In recent decades, the world has witnessed unprecedented progress in child survival. However, our knowledge of what is killing nearly 6 million children annually in low- and middle-income countries remains poor, partly because of the inadequacy and reduced precision of the methods currently utilized in these settings to investigate causes of death (CoDs). The study objective was to validate the use of a minimally invasive autopsy (MIA) approach as an adequate and more acceptable substitute for the complete diagnostic autopsy (CDA) for pediatric CoD investigation in a poor setting.
In this observational study, the validity of the MIA approach in determining the CoD was assessed in 54 post-neonatal pediatric deaths (age range: ≥1 mo to 15 y) in a referral hospital of Mozambique by comparing the results of the MIA with those of the CDA. Concordance in the category of disease obtained by the two methods was evaluated by the Kappa statistic, and the sensitivity, specificity, and positive and negative predictive values of the MIA diagnoses were calculated.
A CoD was identified in all cases in the CDA and in 52/54 (96%) of the cases in the MIA, with infections and malignant tumors accounting for the majority of diagnoses. The MIA categorization of disease showed a substantial concordance with the CDA categorization (Kappa = 0.70, 95% CI 0.49–0.92), and sensitivity, specificity, and overall accuracy were high. The ICD-10 diagnoses were coincident in up to 75% (36/48) of the cases. The MIA allowed the identification of the specific pathogen deemed responsible for the death in two-thirds (21/32; 66%) of all deaths of infectious origin. Discrepancies between the MIA and the CDA in individual diagnoses could be minimized with the addition of some basic clinical information such as those ascertainable through a verbal autopsy or clinical record. The main limitation of the analysis is that both the MIA and the CDA include some degree of expert subjective interpretation.
The MIA showed substantial concordance with CDA for CoD identification in this series of pediatric deaths in Mozambique. This minimally invasive approach, simpler and more readily acceptable than the more invasive CDA, could provide robust data for CoD surveillance, especially in resource-limited settings, which could be helpful for guiding child survival strategies in the future.
Quique Bassat and colleagues examine the validity of a standardized minimally invasive autopsy approach by comparison with that of the complete diagnostic autopsy in a series of children who died at Maputo Central Hospital in Mozambique.
Child mortality has been steadily decreasing globally in the last 25 years, but nearly 6 million child deaths still occur every year, predominantly in low- and middle-income countries.

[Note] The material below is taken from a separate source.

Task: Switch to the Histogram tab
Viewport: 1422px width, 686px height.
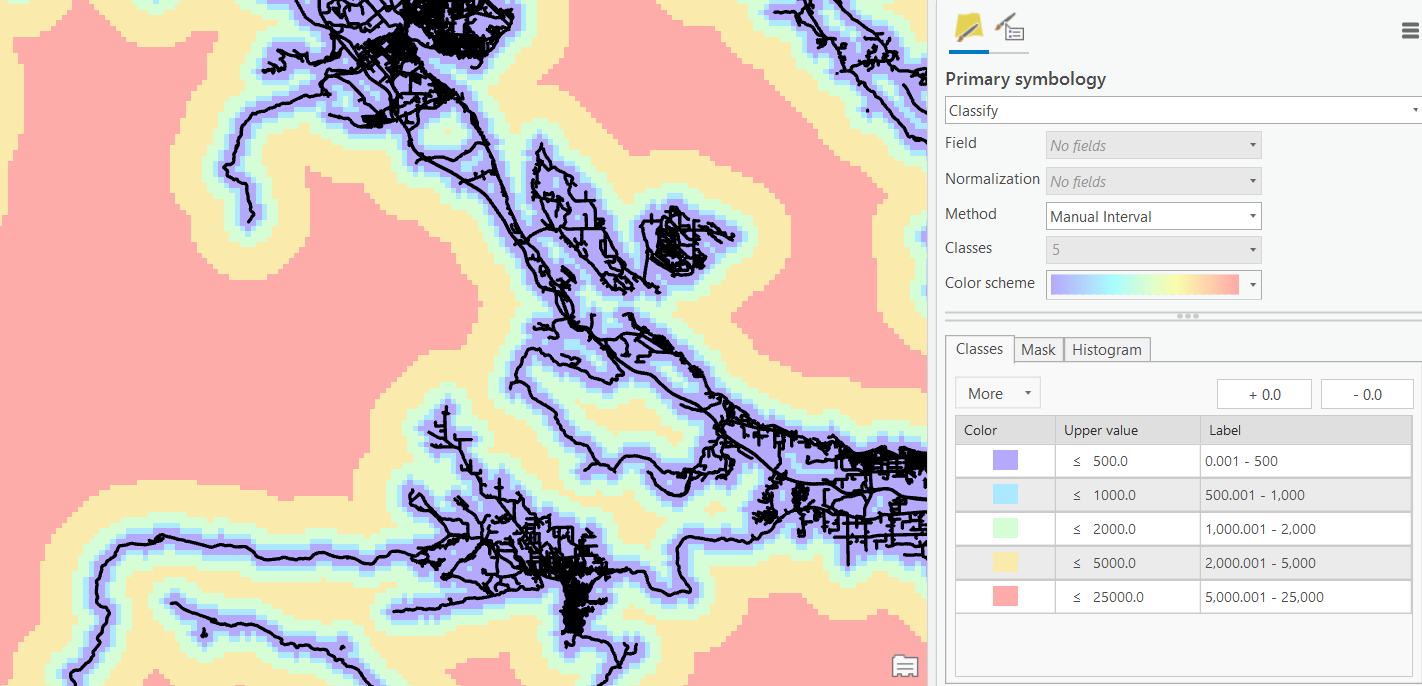Action: [x=1106, y=349]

In these settings, current knowledge on the specific causes of child death is jeopardized by the scarcity of good-quality mortality data.
Complete diagnostic autopsies, indisputably considered the reference method for cause of death investigation, are seldom conducted in poor settings, both on account of their limited acceptability and because of a generalized scarcity of the required pathological technical expertise.
We aimed to validate a simpler and potentially much more acceptable minimally invasive autopsy (MIA) approach, by comparing its performance against the complete diagnostic autopsy for cause of death investigation in pediatric deaths.
In this study, 54 deaths in Mozambican children <15 years of age were independently studied using both the MIA method and the full autopsy.
A comparison of the results of both methods was conducted, and concordance assessed.
The MIA approach produced good-quality tissues and bodily fluids for histopathological and microbiological investigations.
The MIA categorization of disease showed substantial concordance with the complete diagnostic autopsy, and the diagnostic accuracy of the MIA method was also high.
Coincidence (matching) of the precise ICD-10 diagnosis between the MIA and the full autopsy was moderate, almost perfect, or perfect in 36/48 of the cases (75%) in which both methods were concordant for general categorization of disease.
The MIA approach was particularly accurate in the diagnosis of infectious and oncological causes of death, but failed to identify congenital conditions.
Additionally, the specific microorganisms associated with mortality were readily identified in the majority of MIA-obtained samples.
The MIA can identify with significant precision and accuracy the ultimate cause of a child’s death and even other underlying conditions.
Due to its less invasive nature, such a method could be more easily utilized in resource-constrained settings for cause of death investigation and mortality surveillance.
Reliable estimates of the causes of child mortality can help policy makers design and implement better and more evidence-based preventive strategies to improve child survival in high-burden low-income settings.